However, given two amplifiers with identical, verifiable objective specifications, listeners may strongly prefer the sound quality of one over the other. This is actually the case in the decades old debate [some would say jihad] among audiophiles involving vacuum tube versus solid state amplifiers. There are people who can tell the difference, and strongly prefer one over the other despite seemingly identical, measurable quality. This preference is subjective and difficult to measure but nonetheless real. Individual elements of subjective differences often can be qualified, but overall subjective quality generally is not measurable. Different observers are likely to disagree on the exact results of a subjective test as each observer's perspective differs. When measuring subjective qualities, the best one can hope for is average, empirical results that show statistical significance across a group.
Perceptual codecs are most concerned with subjective, not objective, quality. This is why evaluating a perceptual codec via distortion measures and sonograms alone is useless; these objective measures may provide insight into the quality or functioning of a codec, but cannot answer the much squishier subjective question, "Does it sound good?". The tube amplifier example is perhaps not the best as very few people can hear, or care to hear, the minute differences between tubes and transistors, whereas the subjective differences in perceptual codecs tend to be quite large even when objective differences are not.

## Records
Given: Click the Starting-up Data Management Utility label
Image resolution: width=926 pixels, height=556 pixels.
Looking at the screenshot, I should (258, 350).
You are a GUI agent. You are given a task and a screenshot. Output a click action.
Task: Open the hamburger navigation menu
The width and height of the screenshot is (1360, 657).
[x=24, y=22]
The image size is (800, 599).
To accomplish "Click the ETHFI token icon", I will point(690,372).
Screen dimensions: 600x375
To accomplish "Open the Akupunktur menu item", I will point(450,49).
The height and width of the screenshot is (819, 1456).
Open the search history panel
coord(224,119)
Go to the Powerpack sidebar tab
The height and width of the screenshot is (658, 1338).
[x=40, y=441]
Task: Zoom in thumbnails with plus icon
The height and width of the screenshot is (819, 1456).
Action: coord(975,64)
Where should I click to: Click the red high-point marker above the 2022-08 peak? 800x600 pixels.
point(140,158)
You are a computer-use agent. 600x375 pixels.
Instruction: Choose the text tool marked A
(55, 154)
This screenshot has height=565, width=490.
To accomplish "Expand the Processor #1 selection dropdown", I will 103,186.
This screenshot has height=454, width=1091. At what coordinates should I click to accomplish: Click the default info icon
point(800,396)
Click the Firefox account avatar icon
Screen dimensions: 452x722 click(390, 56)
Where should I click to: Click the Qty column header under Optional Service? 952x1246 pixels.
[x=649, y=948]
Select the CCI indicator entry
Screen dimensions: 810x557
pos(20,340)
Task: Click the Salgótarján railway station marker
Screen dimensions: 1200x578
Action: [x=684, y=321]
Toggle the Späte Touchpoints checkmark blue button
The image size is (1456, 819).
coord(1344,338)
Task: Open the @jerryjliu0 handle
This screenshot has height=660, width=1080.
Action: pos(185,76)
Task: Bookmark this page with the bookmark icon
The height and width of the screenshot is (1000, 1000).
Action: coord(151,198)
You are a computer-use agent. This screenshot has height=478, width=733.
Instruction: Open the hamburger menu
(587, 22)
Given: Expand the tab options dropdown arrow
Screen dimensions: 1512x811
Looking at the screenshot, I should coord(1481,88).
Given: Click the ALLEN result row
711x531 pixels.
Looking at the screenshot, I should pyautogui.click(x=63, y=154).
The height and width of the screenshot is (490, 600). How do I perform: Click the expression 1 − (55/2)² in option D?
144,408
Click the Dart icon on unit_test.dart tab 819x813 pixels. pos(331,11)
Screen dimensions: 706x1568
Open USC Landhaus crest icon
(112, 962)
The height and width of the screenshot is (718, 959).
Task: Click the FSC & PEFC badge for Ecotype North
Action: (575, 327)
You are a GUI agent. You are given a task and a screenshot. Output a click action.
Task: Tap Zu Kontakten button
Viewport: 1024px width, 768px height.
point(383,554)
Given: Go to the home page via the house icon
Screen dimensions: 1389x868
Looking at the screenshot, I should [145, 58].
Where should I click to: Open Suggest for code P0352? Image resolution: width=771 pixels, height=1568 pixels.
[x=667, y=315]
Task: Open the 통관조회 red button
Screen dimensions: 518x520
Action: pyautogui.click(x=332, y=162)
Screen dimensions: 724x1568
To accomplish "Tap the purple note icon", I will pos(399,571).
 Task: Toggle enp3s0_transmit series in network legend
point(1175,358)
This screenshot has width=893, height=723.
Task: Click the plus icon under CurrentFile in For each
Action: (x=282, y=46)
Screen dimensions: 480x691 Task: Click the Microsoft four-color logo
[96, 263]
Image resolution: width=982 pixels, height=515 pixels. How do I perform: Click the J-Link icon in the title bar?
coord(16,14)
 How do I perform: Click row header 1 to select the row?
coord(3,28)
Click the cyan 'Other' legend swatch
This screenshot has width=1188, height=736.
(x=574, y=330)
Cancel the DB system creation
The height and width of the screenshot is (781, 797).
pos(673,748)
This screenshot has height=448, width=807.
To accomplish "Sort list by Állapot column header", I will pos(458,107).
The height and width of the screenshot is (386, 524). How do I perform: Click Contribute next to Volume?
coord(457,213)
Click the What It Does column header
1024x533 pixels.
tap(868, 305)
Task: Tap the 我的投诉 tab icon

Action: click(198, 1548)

## Your tasks
A – Rewrite everything in the passage on codec sound quality from "Perceptual codecs are" down to "differences are not.", with "tube amplifier" changed to "valve amplifier".
B – Answer these questions about the passage on codec sound quality:
(i) What two kinds of amplifiers are at the center of the decades-old debate among audiophiles?
(ii) Which kind of quality are perceptual codecs most concerned with?
(iii) Which two objective measures does the passage say are useless on their own for evaluating a perceptual codec?
C – Continue the passage on codec sound quality from the point where it stops.

## Answers given
A –
Perceptual codecs are most concerned with subjective, not objective, quality. This is why evaluating a perceptual codec via distortion measures and sonograms alone is useless; these objective measures may provide insight into the quality or functioning of a codec, but cannot answer the much squishier subjective question, "Does it sound good?". The valve amplifier example is perhaps not the best as very few people can hear, or care to hear, the minute differences between tubes and transistors, whereas the subjective differences in perceptual codecs tend to be quite large even when objective differences are not.

B –
(i) Vacuum tube amplifiers and solid state amplifiers.
(ii) Subjective quality.
(iii) Distortion measures and sonograms.

C –
A loss of fidelity implies differences between the perceived input and output signal; it does not necessarily imply that the differences in output are displeasing or that the output sounds poor (although this is often the case). Tube amplifiers are not higher fidelity than modern solid state and digital systems. They simply produce a form of distortion and coloring that is either unnoticeable or actually pleasing to many ears.
As compared to an original signal using hard metrics, all perceptual codecs [ASPEC, ATRAC, MP3, WMA, AAC, TwinVQ, AC3 and Vorbis included] lose objective fidelity in order to reduce bitrate. This is fact. The idea is to lose fidelity in ways that cannot be perceived. However, most current streaming applications demand bitrates lower than what can be achieved by sacrificing only objective fidelity; this is also fact, despite whatever various company press releases might claim. Subjective fidelity eventually must suffer in one way or another.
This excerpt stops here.